To be published in September 2025
Abstract
The issue of empowering learners and giving them a sense of responsibility in the "governance" of shared learning resources -i.e., in the research, selection, organization and use of their own cultural, language and methodological learning resources- has become unavoidable for three converging reasons: (1) the existence of the Web and AI programs, which enable learners not only to access a large number of resources, but to produce new ones themselves; (2) the goal of training learners for democratic citizenship, which includes "information literacy" competence (3) the implementation of the Social Action-Oriented Approach (SAOA), whose reference pedagogical model, namely project pedagogy, implies that actors rely on relevant documentation managed by themselves. The article presents concrete proposals for activities to train learners in the autonomous governance of their didactic resources, followed by four conditions for the success of this training project, which will enable teachers to eventually go further in their practices of empowering their learners: (1) create institutions within the classroom; (2) maintain dynamic compatibility with the environment; (3) optimize the cost-benefit ratio; (4) gradually the aim for the overall pedagogical coherence, in which project pedagogy, group pedagogy, differentiated pedagogy, contract pedagogy and the reflective approach are closely interlinked.

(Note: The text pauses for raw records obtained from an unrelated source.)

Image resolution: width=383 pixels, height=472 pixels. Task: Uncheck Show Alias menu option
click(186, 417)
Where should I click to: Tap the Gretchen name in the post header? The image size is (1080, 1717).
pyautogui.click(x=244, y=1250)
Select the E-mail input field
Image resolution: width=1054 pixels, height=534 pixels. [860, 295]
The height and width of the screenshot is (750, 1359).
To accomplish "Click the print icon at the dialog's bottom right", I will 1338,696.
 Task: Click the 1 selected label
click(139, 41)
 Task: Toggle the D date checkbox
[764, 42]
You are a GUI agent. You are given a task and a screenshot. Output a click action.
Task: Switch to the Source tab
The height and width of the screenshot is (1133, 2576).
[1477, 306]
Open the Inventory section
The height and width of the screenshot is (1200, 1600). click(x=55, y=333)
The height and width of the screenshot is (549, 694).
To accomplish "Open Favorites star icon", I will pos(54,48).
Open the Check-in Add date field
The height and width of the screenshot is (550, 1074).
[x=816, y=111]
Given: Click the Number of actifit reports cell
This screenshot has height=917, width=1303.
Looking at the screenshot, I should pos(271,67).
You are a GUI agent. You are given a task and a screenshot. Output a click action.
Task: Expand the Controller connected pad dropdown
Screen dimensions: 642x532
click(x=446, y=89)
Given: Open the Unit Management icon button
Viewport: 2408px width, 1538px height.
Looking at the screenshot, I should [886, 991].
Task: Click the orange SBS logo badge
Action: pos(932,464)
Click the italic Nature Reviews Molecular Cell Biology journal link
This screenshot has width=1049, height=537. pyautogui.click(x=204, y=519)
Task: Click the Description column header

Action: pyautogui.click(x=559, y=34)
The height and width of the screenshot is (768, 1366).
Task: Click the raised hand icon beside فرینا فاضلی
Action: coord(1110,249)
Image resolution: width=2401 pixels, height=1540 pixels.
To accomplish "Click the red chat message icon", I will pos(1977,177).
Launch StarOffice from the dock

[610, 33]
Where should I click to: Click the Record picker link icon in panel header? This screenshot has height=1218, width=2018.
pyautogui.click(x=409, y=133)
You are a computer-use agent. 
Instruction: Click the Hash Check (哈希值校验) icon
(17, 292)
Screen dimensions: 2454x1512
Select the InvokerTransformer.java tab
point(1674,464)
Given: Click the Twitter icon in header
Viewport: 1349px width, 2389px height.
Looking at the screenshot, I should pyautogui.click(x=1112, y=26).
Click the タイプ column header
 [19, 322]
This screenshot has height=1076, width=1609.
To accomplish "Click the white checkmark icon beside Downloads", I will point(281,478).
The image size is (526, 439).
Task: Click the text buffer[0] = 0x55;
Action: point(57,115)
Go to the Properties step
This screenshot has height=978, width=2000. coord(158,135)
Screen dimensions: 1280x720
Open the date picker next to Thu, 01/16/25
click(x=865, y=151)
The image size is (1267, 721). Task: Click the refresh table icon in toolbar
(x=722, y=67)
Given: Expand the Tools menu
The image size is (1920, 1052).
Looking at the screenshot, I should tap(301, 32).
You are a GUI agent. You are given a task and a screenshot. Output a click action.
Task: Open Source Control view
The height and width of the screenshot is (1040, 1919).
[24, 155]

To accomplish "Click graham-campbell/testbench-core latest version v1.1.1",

This contribution is inspired by the rules of governance for self-managed enterprises developed by Elinor Ostrom from the research that won her the Nobel Prize in Economics in 2009, and by the historical experiences of self-management pedagogies. An ancillary goal of this article is to show that we now need to evolve the academic norms of academic research writing by taking AI programs into account there, in the form, for example, of reproductions of answers to queries, or suggestions of queries for readers to test.